"Old Charley" arrived at camp.
--The following interesting incident, related by the Macon Telegraph, explains itself, and the Southern-raised man knows how to feel when he reads it:
‘
Old Charley, be it known to the distant and unfamiliar reader, is, and has been of the famous Macon Volunteers.
He blows such a fire as no man without forty year's practice and the wind of a church organ can begin to do.
Now, when the Volunteers took their departure for the wars, they left Old Charley behind, under the impression that the rules would not admit of him.
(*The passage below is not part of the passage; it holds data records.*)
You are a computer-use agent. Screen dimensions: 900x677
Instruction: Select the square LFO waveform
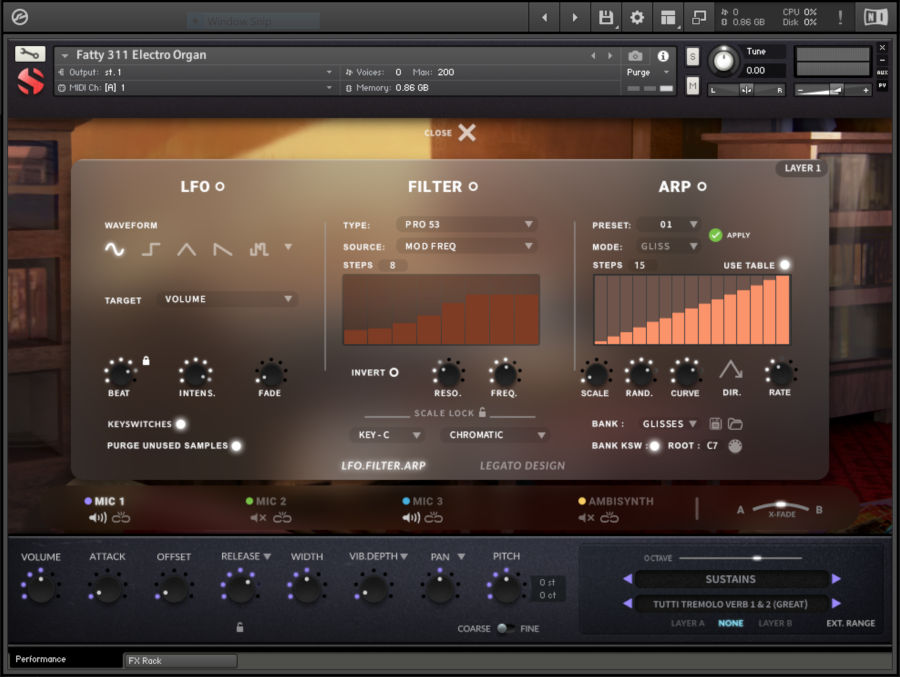coord(150,250)
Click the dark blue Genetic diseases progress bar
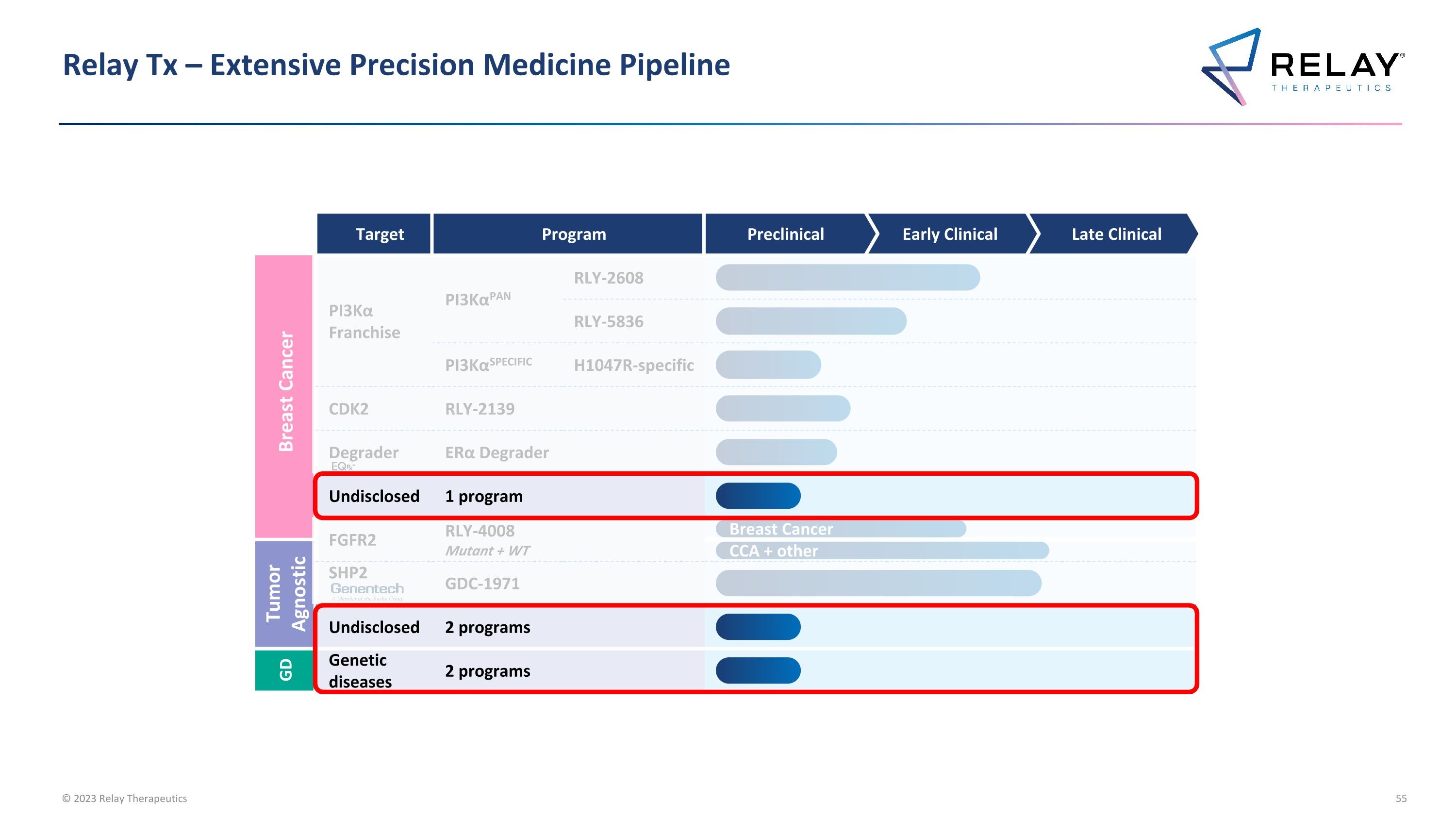Viewport: 1456px width, 819px height. point(758,670)
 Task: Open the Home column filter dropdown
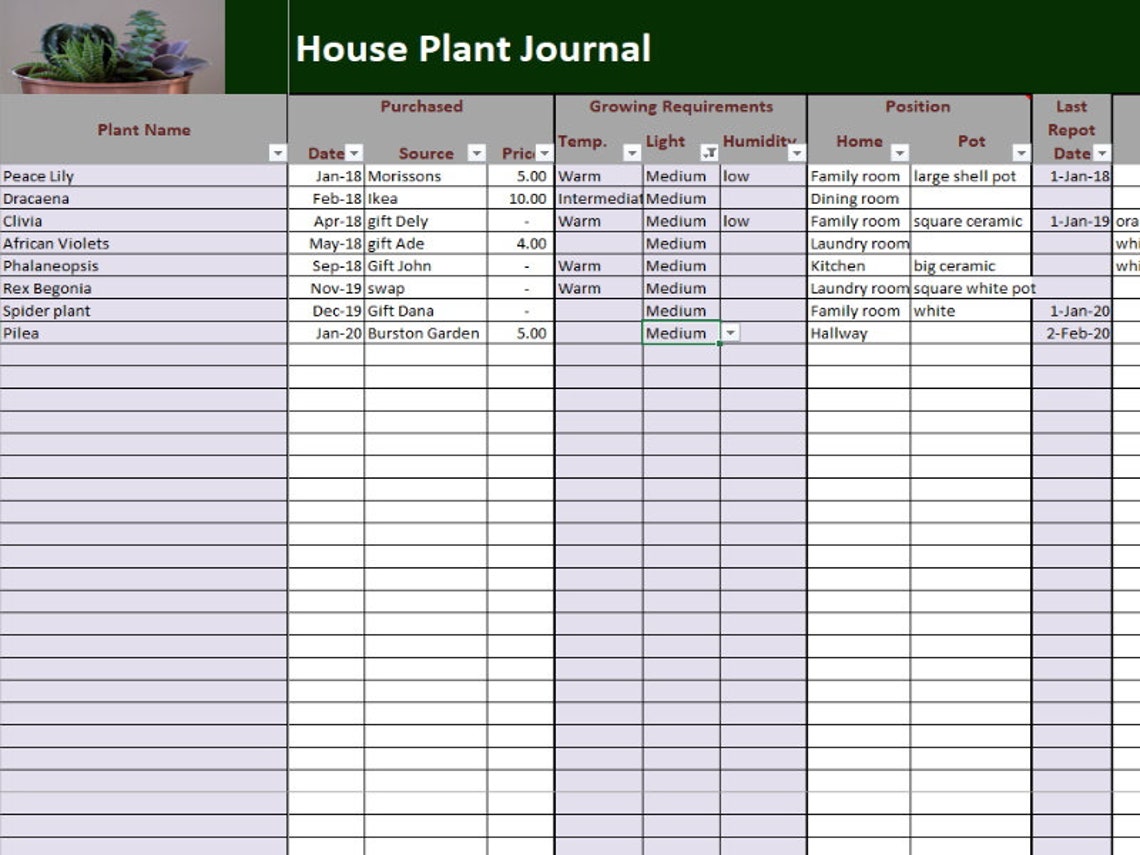pos(899,154)
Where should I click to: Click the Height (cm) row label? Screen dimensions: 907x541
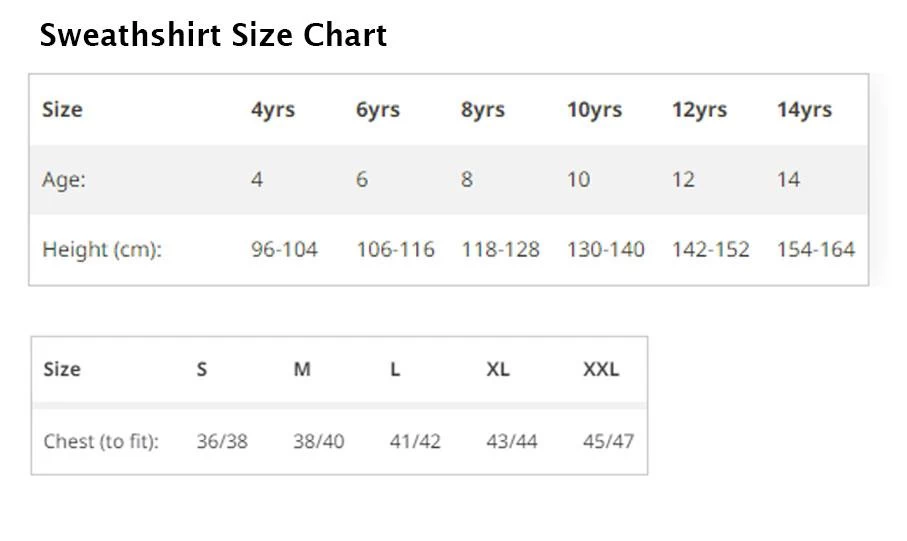tap(102, 249)
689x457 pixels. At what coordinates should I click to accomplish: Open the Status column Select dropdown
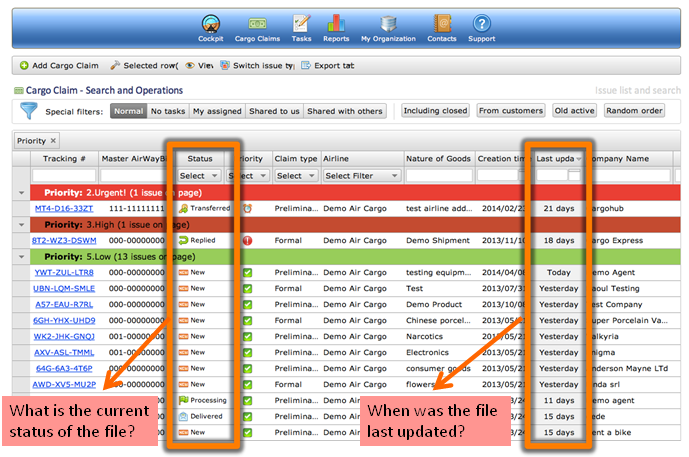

The faithful old fellow filed them off, and tears stood like bullets in his eyes as his own whistle was superseded by that of the locomotive.
A few days ago, however, orders came to send on old Charley by express, and he girded himself with alacrity and delight for the field.
The Volunteers got notice of his coming, and met him at the depot with a shout of triumphant welcome.
They shouldered his baggage and almost shouldered the fifer, and paraded him down the Camp in a tumult of joy, and then introduced him to their lady visitors as Charley Benja, the first and last fifer of the Macon Volunteers.
Old Charley's mind and voice was choked with emotion at these demonstrations of affection.
He could only bob his head and cry. At last they got him in wind, and his fife began to pour out the same old stirring, martial and ear-piercing strains.
A detachment of the Volunteers over the river heard it, and raised the shout ‘"Old Charley has come,"’ and hastened to the camp to join the jubilee.
The boys will fight better when the shrill fife of old Charley calls them to the conflict.